(By Richard Davies) I’m a bit old school. While podcasting occupies much of my time each day, a long-established habit of slowly leafing through the pages of newspapers continues to be a source pleasure. Print discoveries are made without digital nudges from algorithms.
Among my favorite finds last week was in the “C-Suite Strategies” section of The Wall Street Journal and a surprisingly revealing comment by Spotify CFO Barry McCarthy.
Asked by a reporter, “Why is podcasting an important medium for the company to expand into?” McCarthy answered: “It remains to be seen whether or not it becomes an important medium.”
His company spent approximately $400 million this year on three podcasting firms, in the expectation that these investments would increase Spotify’s growing subscriber base. As more people discover the many rewards of podcast listening, many content producers and distributors are allocating a growing part of their media budget to podcasting. And for good reason.
“Frankly, if Spotify didn’t get into podcasts, it would risk losing share of the audio listening market to other platforms,” said a recent post by the financial advice site, Motley Fool.
Despite soaring revenues from music subscriptions, the fast-growing streaming giant operated at a small loss during the first quarter of 2019 and for all of last year.
Podcasting is a big bet and McCarthy admits that “there’s a fair amount of uncertainty” about whether it will have a positive impact on profitability, “which is probably troubling to investors.”

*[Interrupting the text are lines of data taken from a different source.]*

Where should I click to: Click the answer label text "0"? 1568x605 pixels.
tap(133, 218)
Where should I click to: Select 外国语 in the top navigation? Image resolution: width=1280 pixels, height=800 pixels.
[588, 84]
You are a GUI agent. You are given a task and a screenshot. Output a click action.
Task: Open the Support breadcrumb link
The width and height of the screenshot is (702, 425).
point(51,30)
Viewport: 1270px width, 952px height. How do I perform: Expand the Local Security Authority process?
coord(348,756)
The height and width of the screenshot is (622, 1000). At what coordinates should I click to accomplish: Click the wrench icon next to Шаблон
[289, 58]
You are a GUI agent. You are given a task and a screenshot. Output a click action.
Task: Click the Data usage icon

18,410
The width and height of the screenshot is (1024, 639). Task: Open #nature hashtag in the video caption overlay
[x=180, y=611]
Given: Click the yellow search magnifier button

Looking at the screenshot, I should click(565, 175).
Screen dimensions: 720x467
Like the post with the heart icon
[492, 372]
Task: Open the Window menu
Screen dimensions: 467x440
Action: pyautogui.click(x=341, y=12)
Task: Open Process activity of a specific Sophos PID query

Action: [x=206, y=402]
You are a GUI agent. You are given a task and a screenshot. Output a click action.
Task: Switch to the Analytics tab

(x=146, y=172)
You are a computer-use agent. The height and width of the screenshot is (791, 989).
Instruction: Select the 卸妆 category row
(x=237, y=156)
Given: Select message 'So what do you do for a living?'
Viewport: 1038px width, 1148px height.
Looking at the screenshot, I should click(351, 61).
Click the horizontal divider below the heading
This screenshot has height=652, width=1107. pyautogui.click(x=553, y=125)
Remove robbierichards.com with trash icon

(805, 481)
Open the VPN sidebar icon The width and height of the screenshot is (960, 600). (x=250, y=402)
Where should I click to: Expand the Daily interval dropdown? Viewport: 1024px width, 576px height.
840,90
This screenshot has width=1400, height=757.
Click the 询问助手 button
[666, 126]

Assuming that consumers will pay for podcasts that have, until now, been free may be a risky investment. While the most popular shows reach hundreds of thousands of listeners, most expensively produced podcasts don’t make a profit. And compared to other media, podcasting’s share of the advertising pie is slim indeed.
Overall digital advertising revenue last year surpassed $100 billion!
The numbers beg the question: How well-deserved are big podcast investments by venture capitalists and others? Will millions of listeners pay for monthly subscriptions to Spotify, Luminary, Pandora, and other platforms?
While podcasters celebrate expanding opportunities, growing media coverage, dazzling new shows, and a steady rise in consumer acceptance, the industry’s producers and investors must broaden their horizons.
“Some fear that podcasting has become a community talking to itself — a coastal thing like electric scooters and avocado toast,” wrote Gerry Smith in Bloomberg Businessweek.
Yes, the pod potential is huge. But competition is increasingly fierce. Obstacles remain. A little more caution and humility may be in order.